Tanah villa perlu dinilai sebagai tempat yang akan digunakan, bukan hanya aset
Bayangkan siapa yang akan datang, kendaraan apa yang digunakan, kapan mereka tiba, dan bagaimana kebutuhan sehari-hari dipenuhi. Pertanyaan ini sering lebih berguna daripada sekadar mencari view terbaik.
1. Akses kendaraan
Uji akses mobil keluarga hingga bidang. Perhatikan tikungan, tanjakan, lebar jalan, ruang putar dan kondisi malam.
2. Kontur dan desain
Kontur memengaruhi posisi bangunan, parkir, taman, septic tank, drainase, struktur dan biaya konstruksi. Mintalah penilaian teknis bila rencana pembangunan sudah serius.
3. Air
Tanyakan sumber air, kapasitas, kualitas dan sistem penyimpanan. Kebutuhan villa yang ditempati banyak orang berbeda dengan kebun atau rumah singgah kecil.
4. Listrik dan internet
Konfirmasi jaringan listrik, biaya penyambungan, dan kualitas sinyal/data bila properti akan digunakan untuk bekerja jarak jauh atau disewakan.
5. Drainase
Lihat arah limpasan air saat hujan. Posisi bangunan harus mempertimbangkan aliran alami dan saluran yang tersedia.
6. Tata ruang dan perizinan
Sebelum merancang villa, pastikan rencana penggunaan sesuai ketentuan ruang dan perizinan yang berlaku untuk bidang tersebut.
7. Lingkungan dan aktivitas kawasan
Sukamakmur memiliki wisata alam dan aktivitas lokal. Kunjungi pada hari biasa dan akhir pekan bila memungkinkan agar ekspektasi terhadap ketenangan, lalu lintas dan layanan sekitar lebih realistis.

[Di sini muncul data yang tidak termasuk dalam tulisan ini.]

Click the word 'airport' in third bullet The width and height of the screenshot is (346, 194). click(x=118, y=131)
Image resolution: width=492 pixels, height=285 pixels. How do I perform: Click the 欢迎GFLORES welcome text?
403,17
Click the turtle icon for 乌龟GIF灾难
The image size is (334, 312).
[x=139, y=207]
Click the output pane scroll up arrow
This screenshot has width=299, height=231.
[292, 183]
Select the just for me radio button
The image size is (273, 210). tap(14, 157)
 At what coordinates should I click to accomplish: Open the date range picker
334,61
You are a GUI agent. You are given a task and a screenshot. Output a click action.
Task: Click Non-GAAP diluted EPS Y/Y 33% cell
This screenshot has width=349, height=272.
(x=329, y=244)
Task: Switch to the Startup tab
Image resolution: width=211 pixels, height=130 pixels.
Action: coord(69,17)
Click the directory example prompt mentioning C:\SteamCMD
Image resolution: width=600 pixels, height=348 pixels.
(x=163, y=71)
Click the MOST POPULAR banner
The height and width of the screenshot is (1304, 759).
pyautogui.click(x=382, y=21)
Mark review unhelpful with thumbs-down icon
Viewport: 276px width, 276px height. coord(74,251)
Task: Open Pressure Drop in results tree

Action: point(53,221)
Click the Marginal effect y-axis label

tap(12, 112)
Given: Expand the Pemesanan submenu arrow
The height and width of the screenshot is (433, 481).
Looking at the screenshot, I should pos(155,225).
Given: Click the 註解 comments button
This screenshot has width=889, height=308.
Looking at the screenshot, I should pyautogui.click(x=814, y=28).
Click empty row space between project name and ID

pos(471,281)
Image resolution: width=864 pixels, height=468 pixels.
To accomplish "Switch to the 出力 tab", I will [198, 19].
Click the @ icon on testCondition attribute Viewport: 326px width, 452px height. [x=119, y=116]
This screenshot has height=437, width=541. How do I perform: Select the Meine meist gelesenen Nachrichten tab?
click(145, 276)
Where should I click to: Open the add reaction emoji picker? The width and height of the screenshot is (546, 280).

Hitung kebutuhan penggunaan, bukan hanya biaya membeli tanah
Rencana villa biasanya membawa kebutuhan tambahan seperti akses kendaraan material, area parkir, air, listrik, pengelolaan air hujan, dan perawatan ketika bangunan tidak ditempati. Sebelum membeli, diskusikan kebutuhan tersebut dengan pihak yang kompeten dan sesuaikan dengan kondisi bidang. Bidang yang menarik secara visual belum tentu menjadi pilihan paling praktis untuk pola penggunaan Anda.
Lakukan Survey dengan skenario yang realistis
Jika memungkinkan, nilai lokasi menggunakan jenis kendaraan yang nantinya paling sering dipakai. Catat perjalanan dari jalan utama sampai bidang, sinyal komunikasi, titik utilitas, serta kondisi lingkungan sekitar. Untuk keputusan pembangunan, pemeriksaan teknis dan perizinan tetap perlu dilakukan secara terpisah.